Fusarium species present ubiquitously in the environment are capable of infecting a wide range of plant species. They produce several mycotoxins targeted to weaken the host plant. While infecting some resistant plants, the host can alter the expression of toxin-related genes and accumulate no/very low amounts of mycotoxins. The ability of the host plant to modulate the biosynthesis of these toxins is entirely depending on the secondary metabolites produced by the plant, often as a part of systemic acquired resistance (SAR).

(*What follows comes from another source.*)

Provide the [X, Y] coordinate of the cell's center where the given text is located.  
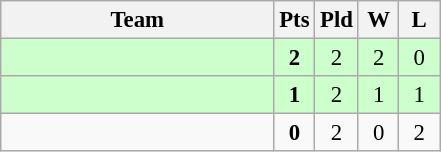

A major role plays in the family of metabolites called phenyl propanoids, consisting of thousands of natural products, synthesized from the phenylalanine or tyrosine amino acids through a cascade of enzymatic reactions. They are also famous for inhibiting or limiting infection through their antioxidant characteristics. The current study was aimed at identifying the differentially expressed secondary metabolites in resistant (Sokolik) and susceptible (Santana) cultivars of pea (Pisum sativum L.) and understanding their roles in the growth and mycotoxin biosynthesis of two different Fusarium species. Although metabolites such as coumarin, spermidine, p-coumaric acid, isoorientin, and quercetin reduced the growth of the pathogen, a higher level of p-coumaric acid was found to enhance the growth of F. proliferatum strain PEA1. It was also noticeable that the growth of the pathogen did not depend on their ability to produce mycotoxins, as all the metabolites were able to highly inhibit the biosynthesis of fumonisin B(1) and beauvericin.